UCLA Film & Television Archive's Research and Study Center (ARSC) is pleased to announce the recipient of the ARSC Student Research Award for the 2010-2011 academic year.  This award is made possible by a grant from the Myra Reinhard Family Foundation.

"Behind the Great Man: Female Screenwriters and Collaborative Authorship in Early Hollywood"
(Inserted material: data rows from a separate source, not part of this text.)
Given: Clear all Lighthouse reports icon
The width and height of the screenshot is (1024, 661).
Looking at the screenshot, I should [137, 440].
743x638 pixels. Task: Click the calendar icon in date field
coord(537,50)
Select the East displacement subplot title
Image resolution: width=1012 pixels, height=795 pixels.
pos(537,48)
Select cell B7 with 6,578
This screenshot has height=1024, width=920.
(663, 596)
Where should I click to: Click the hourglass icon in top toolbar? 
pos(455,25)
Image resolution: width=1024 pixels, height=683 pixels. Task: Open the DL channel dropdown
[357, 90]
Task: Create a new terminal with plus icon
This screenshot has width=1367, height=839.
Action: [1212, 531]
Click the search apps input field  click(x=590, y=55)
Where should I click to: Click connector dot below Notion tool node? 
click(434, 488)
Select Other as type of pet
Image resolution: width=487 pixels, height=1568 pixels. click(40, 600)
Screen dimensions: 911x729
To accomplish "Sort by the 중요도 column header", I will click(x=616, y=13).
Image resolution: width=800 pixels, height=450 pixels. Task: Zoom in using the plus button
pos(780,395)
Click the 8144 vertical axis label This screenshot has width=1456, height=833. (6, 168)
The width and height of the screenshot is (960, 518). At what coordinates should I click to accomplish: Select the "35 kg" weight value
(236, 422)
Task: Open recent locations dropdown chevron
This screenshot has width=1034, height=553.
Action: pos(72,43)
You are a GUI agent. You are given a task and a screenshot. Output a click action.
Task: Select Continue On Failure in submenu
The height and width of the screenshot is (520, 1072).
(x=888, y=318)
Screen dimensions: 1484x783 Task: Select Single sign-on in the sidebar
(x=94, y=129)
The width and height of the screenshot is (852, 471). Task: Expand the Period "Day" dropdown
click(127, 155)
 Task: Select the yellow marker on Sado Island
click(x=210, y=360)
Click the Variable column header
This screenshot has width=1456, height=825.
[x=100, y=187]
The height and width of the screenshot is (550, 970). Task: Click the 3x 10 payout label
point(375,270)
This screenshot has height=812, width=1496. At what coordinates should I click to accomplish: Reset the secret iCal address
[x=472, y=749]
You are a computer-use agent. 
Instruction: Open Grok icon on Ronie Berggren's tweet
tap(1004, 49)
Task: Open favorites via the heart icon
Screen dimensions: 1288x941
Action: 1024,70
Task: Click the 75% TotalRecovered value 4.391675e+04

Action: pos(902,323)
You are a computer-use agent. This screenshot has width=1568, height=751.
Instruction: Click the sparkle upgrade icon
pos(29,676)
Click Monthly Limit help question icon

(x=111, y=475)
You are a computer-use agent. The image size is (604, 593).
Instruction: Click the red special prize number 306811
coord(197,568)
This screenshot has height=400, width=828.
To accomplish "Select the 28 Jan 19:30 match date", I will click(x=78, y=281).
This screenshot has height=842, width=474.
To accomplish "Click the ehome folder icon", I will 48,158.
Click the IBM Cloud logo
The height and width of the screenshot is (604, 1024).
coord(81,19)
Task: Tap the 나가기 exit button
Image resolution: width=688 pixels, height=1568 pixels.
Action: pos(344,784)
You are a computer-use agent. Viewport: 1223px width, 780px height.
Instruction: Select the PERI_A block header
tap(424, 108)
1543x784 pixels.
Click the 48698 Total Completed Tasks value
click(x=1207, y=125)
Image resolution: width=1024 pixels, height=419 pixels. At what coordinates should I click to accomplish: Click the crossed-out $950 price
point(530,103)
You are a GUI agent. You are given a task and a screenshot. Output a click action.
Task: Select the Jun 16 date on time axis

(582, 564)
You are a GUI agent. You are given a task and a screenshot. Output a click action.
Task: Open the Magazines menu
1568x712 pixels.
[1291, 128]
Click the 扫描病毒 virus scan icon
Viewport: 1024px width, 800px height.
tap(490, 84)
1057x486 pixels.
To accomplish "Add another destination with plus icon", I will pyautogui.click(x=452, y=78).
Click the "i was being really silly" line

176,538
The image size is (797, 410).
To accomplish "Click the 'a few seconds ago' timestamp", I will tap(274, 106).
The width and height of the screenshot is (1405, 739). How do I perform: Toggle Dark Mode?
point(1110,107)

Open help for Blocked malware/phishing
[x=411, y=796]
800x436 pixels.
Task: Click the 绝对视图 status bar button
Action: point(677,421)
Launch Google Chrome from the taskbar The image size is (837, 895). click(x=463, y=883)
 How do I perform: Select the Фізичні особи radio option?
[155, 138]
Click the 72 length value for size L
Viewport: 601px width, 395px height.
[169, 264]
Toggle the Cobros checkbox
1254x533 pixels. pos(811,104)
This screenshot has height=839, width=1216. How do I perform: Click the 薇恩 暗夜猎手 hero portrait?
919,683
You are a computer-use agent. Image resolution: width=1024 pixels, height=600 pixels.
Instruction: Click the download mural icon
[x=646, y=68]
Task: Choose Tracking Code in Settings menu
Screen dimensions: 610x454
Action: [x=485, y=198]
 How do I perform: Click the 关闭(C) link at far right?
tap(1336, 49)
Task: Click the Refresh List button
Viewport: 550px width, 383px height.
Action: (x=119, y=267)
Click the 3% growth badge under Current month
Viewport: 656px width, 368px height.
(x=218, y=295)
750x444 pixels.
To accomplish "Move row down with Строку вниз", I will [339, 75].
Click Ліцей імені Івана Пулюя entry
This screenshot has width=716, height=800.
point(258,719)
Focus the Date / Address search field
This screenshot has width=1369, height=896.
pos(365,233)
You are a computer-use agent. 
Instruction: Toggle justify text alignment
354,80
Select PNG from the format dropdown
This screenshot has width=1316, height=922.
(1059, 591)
By Philip Leers.  View a PDF of the essay.


Abstract

This essay approaches the notion of authorship in early Hollywood cinema through studies of four female screenwriters: Frances Marion,June Mathis, Jeanie MacPherson, and Zoë Akins. During the silent era, female screenwriters outnumbered their male counterparts ten to one, and many of them achieved a considerable measure of influence within the industry and celebrity without. The contributions of these women have largely been written out of history, the victims of a combination of gender bias and the privileging of directors and stars as the loci of meaning-making in their films. This essay argues for a more expansive understanding of authorship which accounts for the collaboration between writers, directors, stars, and others, and each case study addresses a different problematic: Frances Marion’s writing for Mary Pickford raises the issue of authorship not just of film texts, but of star-as-text. The framing of June Mathis’ discovery of and scripts for Rudolph Valentino as a mother-son relationship evidences the film industry’s anxiety over the success of “othered” filmmakers.  Histories of Jeanne Macpherson’s partnership with Cecil B. DeMille reveal the extent of historians’ investment in the figure of the solitary male director. Zoë Akins scripts for Dorothy Arzner present an argument against the reinscription of auteur theory around a female director. Drawing from films, scripts, and other primary and secondary accounts of the filmmaking process, this essay highlights the creative input of a vital community of female screenwriter-collaborators in early Hollywood, and interrogates the various social and historical forces that have conspired to obscure their contributions to film history.


About the Author

Philip Leers is a 2nd year M.A. student in the Moving Image Archive Studies program at UCLA. He received his B.A. in Cinema and Media Studies from the University of Chicago, and holds an MA in Cinema Studies from the University of Toronto.  Upon completing his studies at UCLA, he will be serving as research associate in the time-based media collection at the Carnegie Museum of Art in Pittsburgh.